Just two more days until we leave for Bhubhaneshwar for our wedding. Ash is currently living with her aunt in Mumbai with her mom and sister and I’m all the way up in the mainland in Panvel. The first few days were crazy with wedding shopping and last-minute preparations. However, the most time-consuming aspect of any Indian wedding has to be the distribution of invitations. Although Ash and I printed and distributed a separate set of invitations to our friends and colleagues in the U.S., my parents had their own fancy-schmancy version with varying number of invitations for the umpteen ceremonies pre- and post-wedding. Add to it my brother’s wedding a week later and you can imagine the thickness of the invite for any close family or friend who is invited to all possible ceremonies. I sympathize for the busy folk who have thus been invited and are compelled to put in their attendance lest sentiments are hurt.
Thankfully, common sense prevailed over the distribution of invitations as most of them were delivered via courier. However, for more personal contacts this impersonal manner of delivery would do more harm than good. So my parents had to hand-deliver a tiny majority of invites (still a sizeable number) and I was given a few as well. And of course, the Maharashtrian tradition of inviting the would-be groom for a kelvan dinner was yet another social obligation I had to endure. In a smart move, we combined the two – kelvan and handing over the wedding invitations – in one party.
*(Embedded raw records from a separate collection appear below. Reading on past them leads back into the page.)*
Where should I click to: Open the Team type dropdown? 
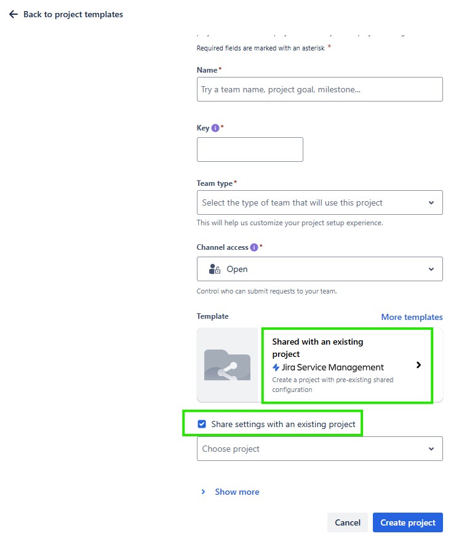pos(320,202)

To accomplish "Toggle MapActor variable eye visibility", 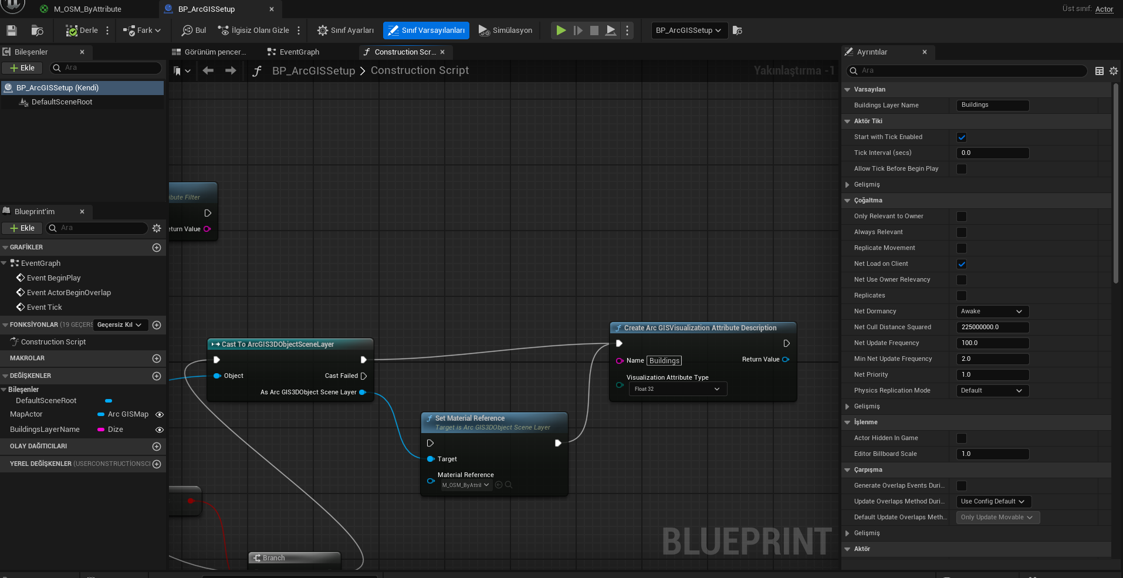I will tap(159, 414).
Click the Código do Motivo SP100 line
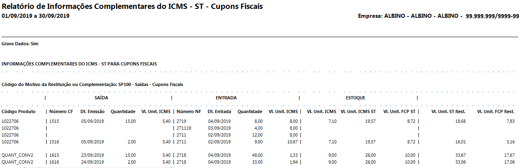522x168 pixels. pyautogui.click(x=93, y=85)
Of course, we had to have more than one such party for different sets of friends and families. Poor Ash was ferried around to couple of such parties and had to endure the scrutinizing eyes of all present. But at least under the excuse of such parties, Ash and I got to meet everyone we really wanted to without the glaring lights of the wedding reception.
I absolutely hated the other kind of distribution where I had to go personally to few households in Panvel to personally hand over the invitations. Although it was nice to meet up with people I hadn’t seen in a while, the compulsory stuffing my belly with myriad sorts of eatables completely ruined the experience. During one such evening, I was forced into eating kheer, Thums Up, paani puri, kaaju barfee, anaarsa, besan wadi in that order before going to a kelvan dinner. You can imagine the state of my delicate belly that has been used to regular meals of a non-fatty diet (steak Fridays excluded). Individually I would have loved to gorge on each of those delicacies (yup! including Thums Up) but the khichdi of all stuffed in one massive orgy was too much. After that evening, I refused to go out to hand over any more invitations; social niceties be damned. After all, people too refuse to listen to your pleas of ‘kharach maushi, aaj khop khalaya. Ajun nako‘ (Really, Aunty I have had enough today. Please no more)
And to think that this is just the beginning. Tales of the final battle shall be shared…if I survive. Wish me luck.